Scot (and the Jesus Creed Blog),

What happens to our view of hell if we shift our understanding of “heaven” to the “new heavens and new earth” to the transformed earth?

There’s been a stream of recent work re-picturing heaven, not as some postmortem location with harps and clouds, but as the sphere of God’s reign that will eventually engulf all of creation. The picture is of course captured in the last two chapters of the Bible in which God’s heaven and our world over lap and interlock in marriage, and a voice from God’s throne says, “Now the dwelling of God will be with man.”

 
This is heaven. And heaven’s future location will be here. Paul speaks of the reconciliation of all things, Peter of the restoration of all things, Jesus of the renewal of all things.
 
Which brings up a new question? If one believes in an eternal hell, where is it? If we reject a three layer world of heaven up there, hell down there, and earth in the middle, where do we put hell?
 
CS Lewis argues that hell is almost nothing, that its existence is less than an atom, but of course this raises a significant problem.
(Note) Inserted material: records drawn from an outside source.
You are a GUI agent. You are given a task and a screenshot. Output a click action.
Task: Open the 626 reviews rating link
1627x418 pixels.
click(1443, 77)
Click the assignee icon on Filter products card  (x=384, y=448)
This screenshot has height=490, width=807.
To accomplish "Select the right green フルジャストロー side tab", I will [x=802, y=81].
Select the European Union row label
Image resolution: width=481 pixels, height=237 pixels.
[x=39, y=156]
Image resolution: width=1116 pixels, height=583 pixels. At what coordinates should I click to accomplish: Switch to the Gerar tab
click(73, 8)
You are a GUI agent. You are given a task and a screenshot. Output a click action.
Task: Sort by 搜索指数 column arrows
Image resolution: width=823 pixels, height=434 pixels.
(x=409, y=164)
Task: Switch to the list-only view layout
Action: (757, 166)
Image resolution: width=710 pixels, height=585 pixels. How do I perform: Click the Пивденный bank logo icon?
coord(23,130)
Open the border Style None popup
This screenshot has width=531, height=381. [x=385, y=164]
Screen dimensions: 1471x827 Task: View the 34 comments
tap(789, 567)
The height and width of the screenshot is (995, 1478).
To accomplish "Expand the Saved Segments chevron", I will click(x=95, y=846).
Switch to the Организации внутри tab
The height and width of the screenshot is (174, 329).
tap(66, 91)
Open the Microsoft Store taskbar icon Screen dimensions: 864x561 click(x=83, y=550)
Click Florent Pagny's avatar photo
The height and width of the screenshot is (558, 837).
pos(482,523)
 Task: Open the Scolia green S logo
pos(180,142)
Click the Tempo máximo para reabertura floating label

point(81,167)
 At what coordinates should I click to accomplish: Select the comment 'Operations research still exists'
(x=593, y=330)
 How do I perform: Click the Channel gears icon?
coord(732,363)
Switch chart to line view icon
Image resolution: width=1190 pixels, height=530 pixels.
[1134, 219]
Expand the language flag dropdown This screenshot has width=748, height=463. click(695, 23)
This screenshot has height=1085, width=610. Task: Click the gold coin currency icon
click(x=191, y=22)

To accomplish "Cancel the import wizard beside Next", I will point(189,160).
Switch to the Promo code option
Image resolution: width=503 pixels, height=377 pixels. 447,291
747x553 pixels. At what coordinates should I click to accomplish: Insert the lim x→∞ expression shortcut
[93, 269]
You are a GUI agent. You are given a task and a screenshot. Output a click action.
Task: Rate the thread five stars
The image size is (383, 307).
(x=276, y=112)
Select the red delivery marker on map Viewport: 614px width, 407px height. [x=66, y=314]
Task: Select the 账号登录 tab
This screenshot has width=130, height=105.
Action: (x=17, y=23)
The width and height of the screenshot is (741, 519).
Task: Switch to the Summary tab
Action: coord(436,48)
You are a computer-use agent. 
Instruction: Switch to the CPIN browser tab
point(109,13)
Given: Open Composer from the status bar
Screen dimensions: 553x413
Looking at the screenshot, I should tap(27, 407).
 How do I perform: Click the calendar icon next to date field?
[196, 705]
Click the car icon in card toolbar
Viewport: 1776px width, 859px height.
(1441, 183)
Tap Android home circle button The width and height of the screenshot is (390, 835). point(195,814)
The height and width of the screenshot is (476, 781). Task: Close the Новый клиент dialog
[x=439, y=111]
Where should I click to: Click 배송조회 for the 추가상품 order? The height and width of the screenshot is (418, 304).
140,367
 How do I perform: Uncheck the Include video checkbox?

If hell still existed somewhere in the space/time world, God would not have restored, reconciled, or renewed all things; God would not be “all in all”. There would be an outpost–no matter how seemingly tiny–in which death and dysfunction reign.
 
For those who believe in a traditional picture of hell, where is it? Where does it fit in your cosmology? If one rejects hell as annihilation (that is, hell is a place where souls are destroyed, and the punishment is irreversible — i.e. everlasting) or some form of universalism (in which eventually all are redeemed) — where is hell?